LONDON (Reuters Breakingviews) - In Lake Wobegon, the fictional setting for Garrison Keillor’s “Prairie Home Companion”, all the children are famously above average. Such illogic is embraced by active asset managers, all of whom peddle the idea that they can consistently beat the market mean. The growth of lower-cost passive funds has exposed the flaws in that thinking – and lent new urgency to the search for cost savings.
This dynamic has spurred Axa to consider options for its European fund management unit, according to Bloomberg, including a possible combination with French rival Natixis. A combination would create the euro zone’s leading asset manager with more than 1.5 trillion euros under management while offering scope to rip out costs and cross-sell products. It would also make sense for newish chief executive Thomas Buberl as he looks to restructure the insurance giant: Axa’s European asset management arm brought in less than 3 percent of gross group revenue last year.
Both businesses exemplify the pressure on conventional fund managers. Despite attracting net inflows last year, shrinking performance fees meant Natixis suffered a 5 percent drop in revenue at its European unit. Axa’s business saw a similar decline in combined commissions and fees from an expanding pool of assets.

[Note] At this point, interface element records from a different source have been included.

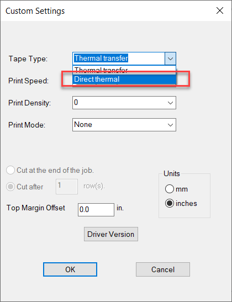Open the Driver Version info
Viewport: 232px width, 302px height.
tap(111, 234)
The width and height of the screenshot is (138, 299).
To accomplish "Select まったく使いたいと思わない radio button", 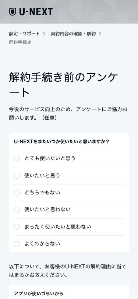I will coord(17,227).
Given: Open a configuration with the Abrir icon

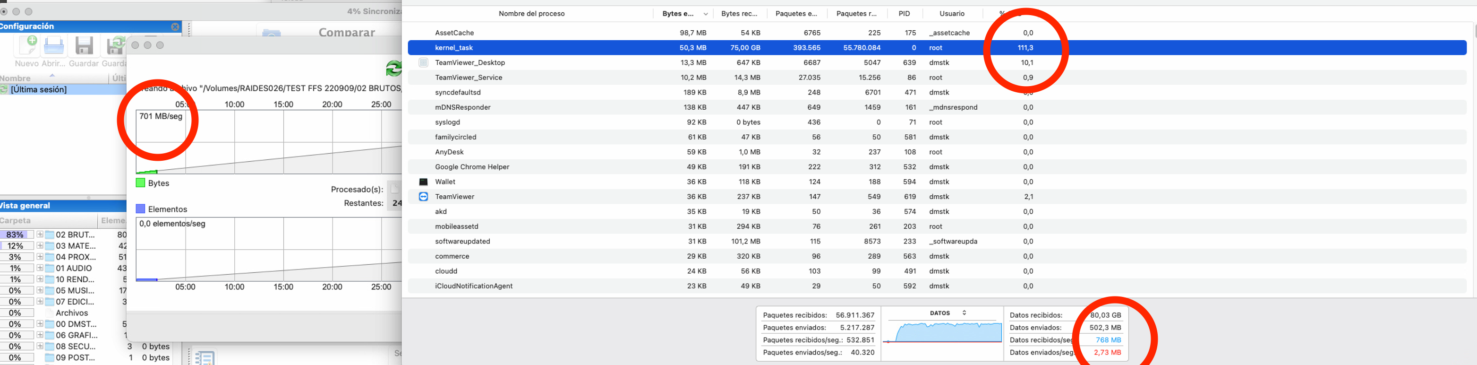Looking at the screenshot, I should [x=54, y=46].
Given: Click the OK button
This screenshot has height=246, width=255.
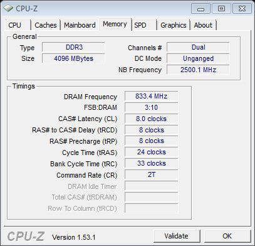Looking at the screenshot, I should click(x=227, y=236).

Yet investors’ reaction to consolidation is mixed. Shares in Standard Life Aberdeen have declined by nearly 4 percent since the two UK fund managers completed their merger last month, even though the two have pledged to cut costs by 200 million pounds, equivalent to 11 percent of their combined expenses in 2016.
Rival Amundi – the product of a joint venture between French banks Credit Agricole and Société Générale – provides a happier template. Its shares have risen by 45 percent since it listed in 2015, and the group has lifted earnings by an average of 7 percent annually since 2012 despite margins shrinking each year. Following the acquisition of Europe-focused peer Pioneer earlier this year, Amundi pledged to squeeze out 180 million euros of annual cost savings and revenue synergies over three years.
Natixis’ European asset management division reports a cost-to-income ratio of 68 percent, a meaty 18 percentage points higher than Amundi’s. That suggests there is plenty of fat to be trimmed. Joining forces with Axa would bolster both companies’ bid to defy the law of averages.